Making Time
"Time flies. It's up to you to be the navigator" - Robert Orben
##Time Management
I'm sure we all want to make better use of our time, since everybody seems to be so busy these days. So much to do because we can do it; so much to be interested in because attractions, events, experiences we can be interested in are all around us to a degree unprecedented in human history. If not in my entire lifetime.
Here are two helpful ways of managing time that I use that you may not be as familiar with as more conventional methods.
"Time flies like an arrow. Fruit flies like a banana." - Anthony Oettinger
##Pay Attention!
You probably already know how important it is for us to manage our time. I know I've been reminded often enough that it's a finite resource, that time marches on, time and tide wait for no man, time we've spent we can't get back again, etc etc.

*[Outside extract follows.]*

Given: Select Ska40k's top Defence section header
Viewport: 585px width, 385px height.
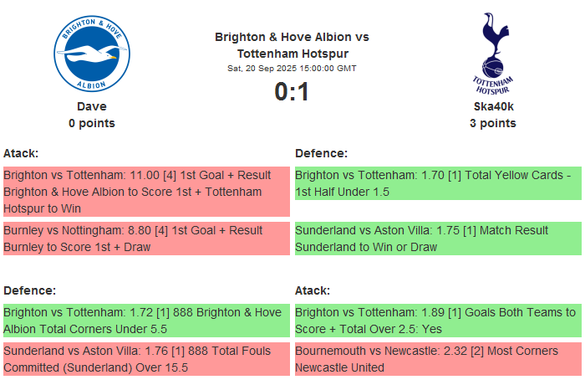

That everybody has 168 hours in each week in which to do something useful.
There are different and varied methods we can use to manage our time.
Another way of looking at it is that we can exert more control over our activities or increase our productivity by managing our attention.
Attention is a resource available to all of us. In our every waking moment, we are constantly utilizing our attention. We're always attending to something.
How we direct our attention and how we maintain our attention in order to focus our energy can often make a great difference to not only whether or not we achieve what we set out to achieve but also to how efficient we are in our efforts.
In our modern times, there are so many opportunities for our attention to be pulled in many directions at once, especially if we have any kind of online life.
Why do we so often run out of time before getting those things done that we say are important to us? It’s because we allow our attention to be diverted. We become distracted from the task in hand.
The problem is not time, and it’s not our 'to do' list. We usually know how much time we have when we decide what we want to do with it. The problem is that our attention often fails to stay on track until we've arrived at our destination, until we achieve what we set out to achieve.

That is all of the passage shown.